> _WORK ITEM_:
Copy each line, word for word, from the one with "This screenshot has height=952, width=1270." through the final line of the listing, but skip the pictures.

> _PROVIDED INFORMATION_:
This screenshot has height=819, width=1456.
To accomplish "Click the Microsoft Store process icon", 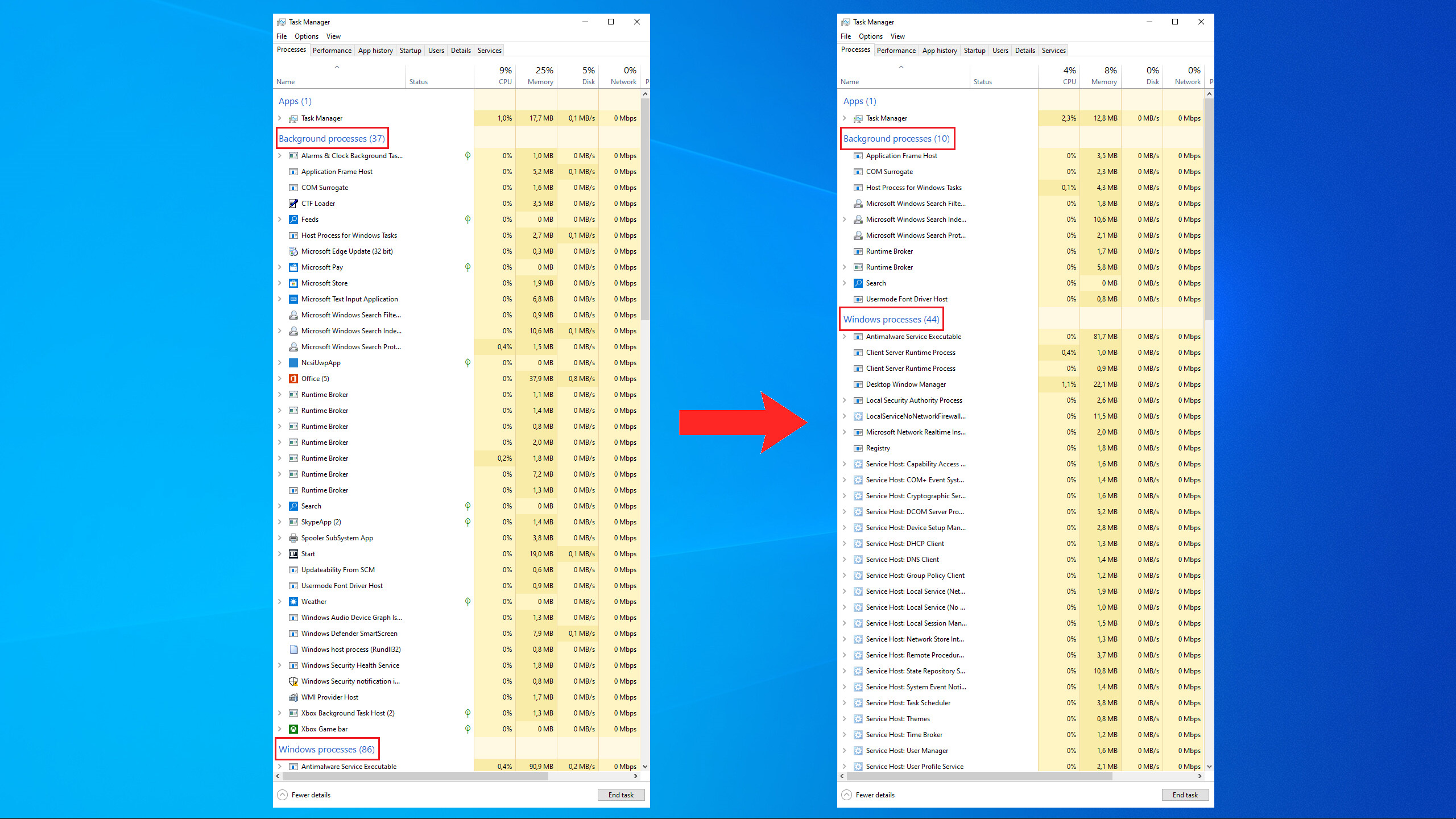I will tap(293, 283).
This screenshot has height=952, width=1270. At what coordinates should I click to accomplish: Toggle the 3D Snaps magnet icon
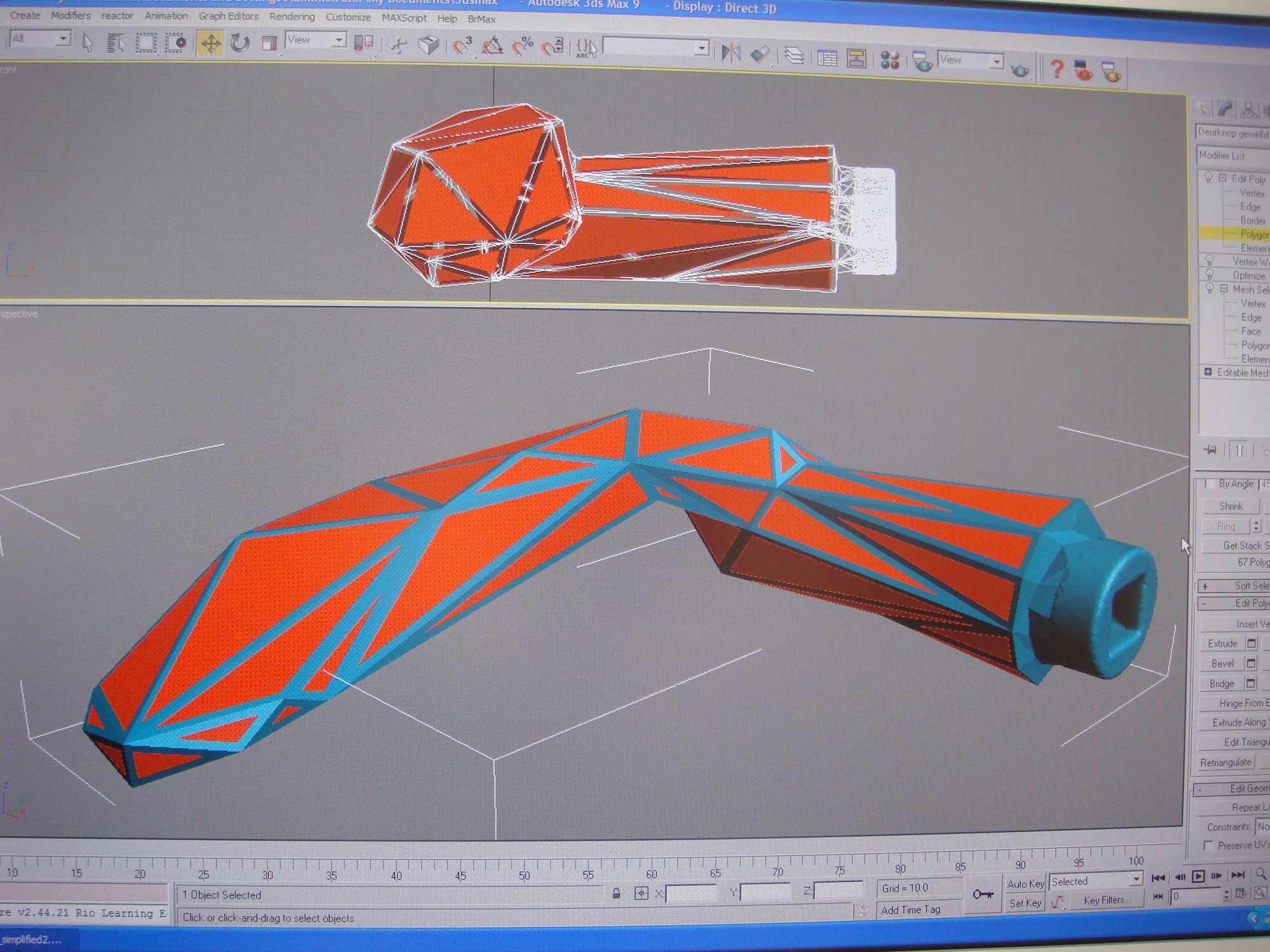pyautogui.click(x=462, y=46)
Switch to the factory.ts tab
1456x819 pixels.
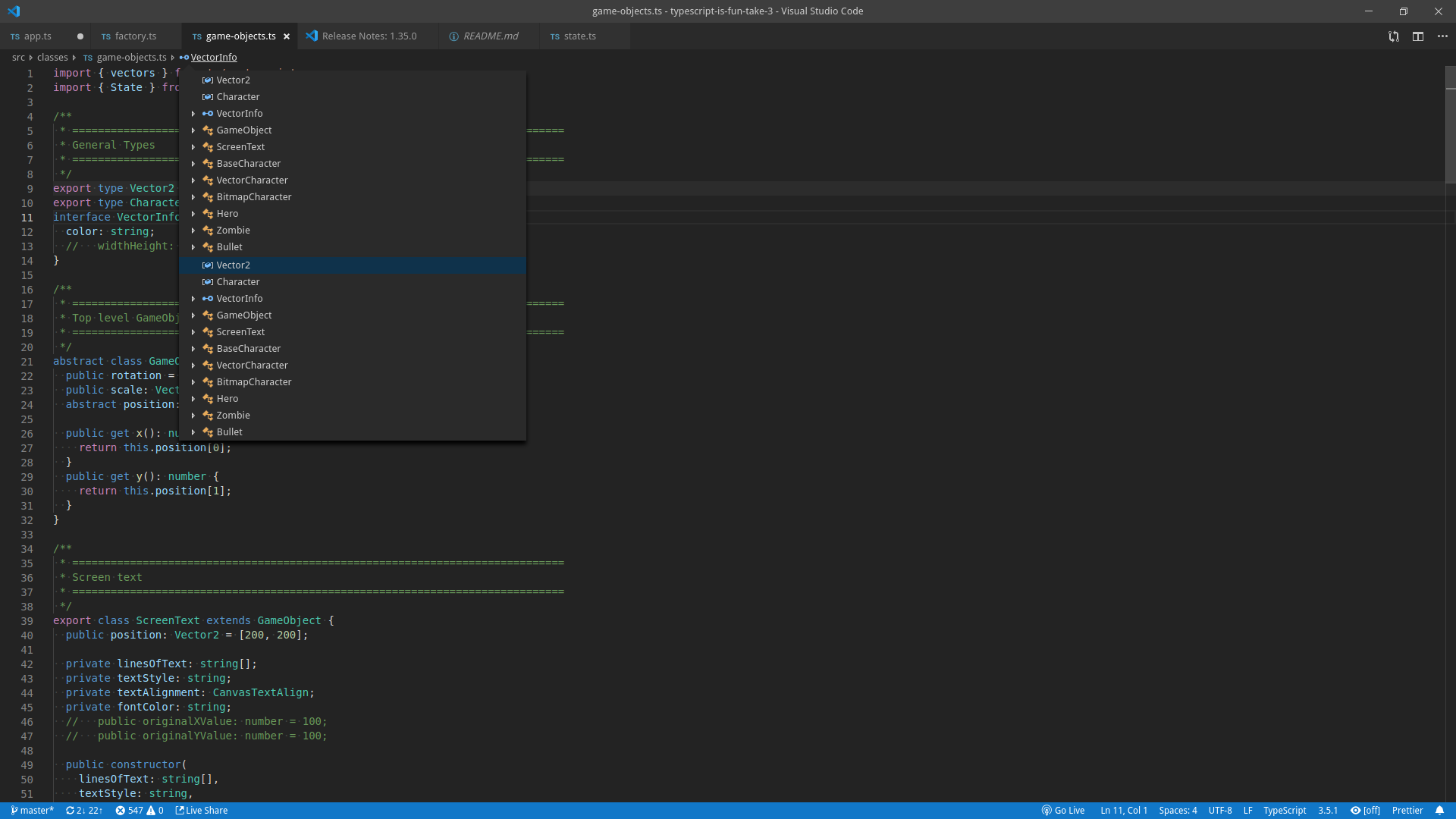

> _FINAL ANSWER_:
This screenshot has height=952, width=1270. At what coordinates should I click to accomplish: Toggle the 3D Snaps magnet icon
pyautogui.click(x=462, y=46)
Switch to the factory.ts tab
1456x819 pixels.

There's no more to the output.